Thanks for that Freethinker31. I still do believe that there is an inbuilt genetic code, which stops rational thought on discussions about God and his existence or non existence. I have some good friends, intelligent people, who are blind to the science, and believe in God unconditionally. When I was only a small child, I found I had sceptical thoughts about religion, and felt a complete fraud when saying my daily and evening prayers. I met my future wife when I was 18, and I discovered Catholicism. I actually converted when I was just 19. I guess I was looking for some meaning to my existence, and the traditions of the Catholic faith sort of grabbed at me. We raised our 3 sons as Catholics, although their church attendance, like my own, dwindled as they grew into adolescents. Through time my old doubts returned, and now as I approach middle age, I find my faith to have totally evaporated. I watch TV shows like "The God Delusion" with Richard Dawkings, and find he sums it all up for me. When the facts are portrayed so clearly, one just cannot take religion seriously at all. The personal guilt I sometimes feel is towards my sons. They are now adults, and are non believers, and I blame myself for that. My thinking being that I may have influenced their thoughts on the subject. I don't feel proud at all to be an atheist, on the contrary I feel a bit embarrassed about it. When I attend funerals and weddings, I chant the prayers and bless myself as expected by my fellows, I just don't take it seriously. Its the easy way out I suppose.
Why in the world would you be embarrassed by being an atheist?!?
Your embarrassment comes from the fact that you live in a deeply religious country, where in addition to that, having a lifestyle outside of the social norms can be viewed just as badly as being a criminal. Our societies that we live in are increasingly more superficial and quick to judge people based on idealistic standards, rather than real individualistic qualities, or personal virtues.
Your feelings comes from a natural human response of feeling disconnected from the group. (or from societal norms in your case)
Our minds have been wired through millions of years of evolution to belong to a group for reasons of survival, so much so that we have developed a physiological reflex when we feel the possibility of being rejected. Embarrassment is the feeling of discomfort experienced when some aspects of ourselves are or are threatened to be exposed or witnessed, revealed on to others. We think ( think is a relative term because we experience this on a subconscious level also ) that this revelation is likely to undermine the image of ourselves within that group.
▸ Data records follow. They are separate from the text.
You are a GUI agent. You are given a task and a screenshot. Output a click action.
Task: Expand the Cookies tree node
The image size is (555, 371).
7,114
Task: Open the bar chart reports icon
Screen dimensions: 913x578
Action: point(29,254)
For whatever reason we try to project an image onto others, that we think might make us for accepted.
It is a psychological paradigm with which we all have to live with, unfortunately.
Guilt is a response to something that is morally wrong or dishonorable, and I sincerely doubt you are guilty of teaching your sons a good healthy "critical thinking".
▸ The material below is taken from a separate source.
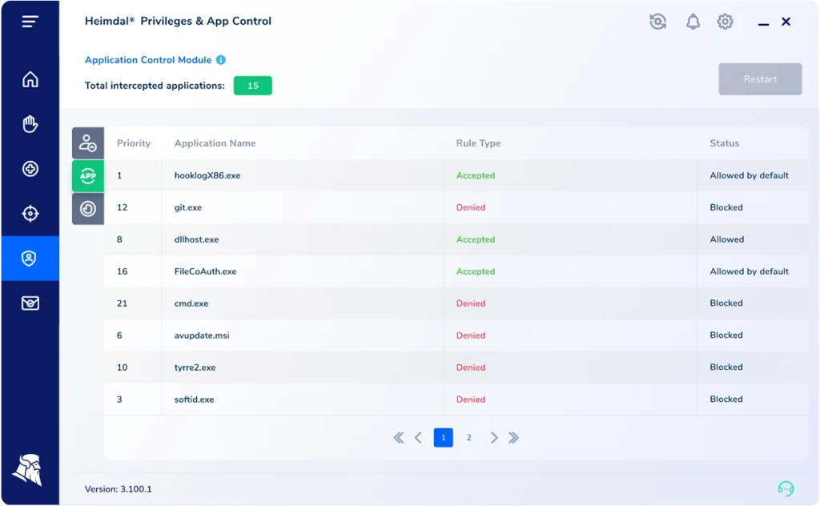This screenshot has width=820, height=506.
Task: Switch to the user privileges tab
Action: 88,143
What I am trying to say, is that you shouldn't feel like that for being yourself, on the contrary. You should consider yourself insightful, intelligent, unconventional.
On the other hand, perhaps it would be a good idea to keep that aspect secret from the people that you know are going to be extremely judgmental.
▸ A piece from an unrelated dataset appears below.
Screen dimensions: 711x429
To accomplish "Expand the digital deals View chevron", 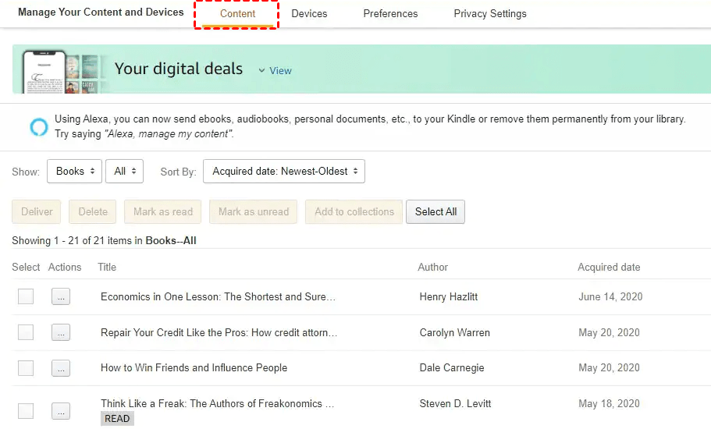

Freedom of conscience is the most basic of all freedoms. Everyone should feel free to make up his/her mind on every subject based on the evidence available. One of the worst things religions do is to instill fear of disbelief, yet supposing they were true, what deity would want the kind of insincere worship imposed by fear.
John Stuart Mill aptly pointed out the difference in Christians between belief and action:
All Christians believe that the blessed are the poor and humble, and those who are ill-used by the world; that it is easier for a camel to pass through the eye of a needle than for a rich man to enter the kingdom of heaven; that they should judge not, lest they be judged; that they should swear not at all; that they should love their neighbor as themselves; that if one take their cloak, they should give him their coat also; that they should take not thought for the morrow; that if they would be perfect, they should sell all that they have and give it to the poor. They are not insincere when they say that they believe these things. They do believe them, as people believe what they have always heard lauded and never discussed. But in the sense of that living belief which regulates conduct, they believe these doctrines just up to the point to which it is usual to act upon them.
"I was brought up to be religious. I feel eternally guilty about my lack of belief."
This be the verse ~ by Philip Larikin
Same for me. But I feel eternally happy about my escape.
leon, i agree
Depends how you define God..... LOL
I live without one as there is no benefit in having one in my life.
There could be a God like element in our Universe - but no-one knows about it as yet from a science based perspective. Religion is man made and it has filled in some knowledge gaps for a while. But we've got science now. Move on people..... :)
alice, i agree
from my hospital bed in newport, wa.
an interesting development: several of my caregivers gather in my room after things quiet down to discuss atheism.
Did the things quiet down and discuss atheism after a religious discussion?
Glad to hear it Joan.
That the probability of some sort of god is non zero lends nothing to its likelihood. The odds of some milkmaid floating around the Cosmos milking a cow is similarly non zero, there's a zillion possibilities never yet thought of that would have a positive probability: they too would be wisely ignored.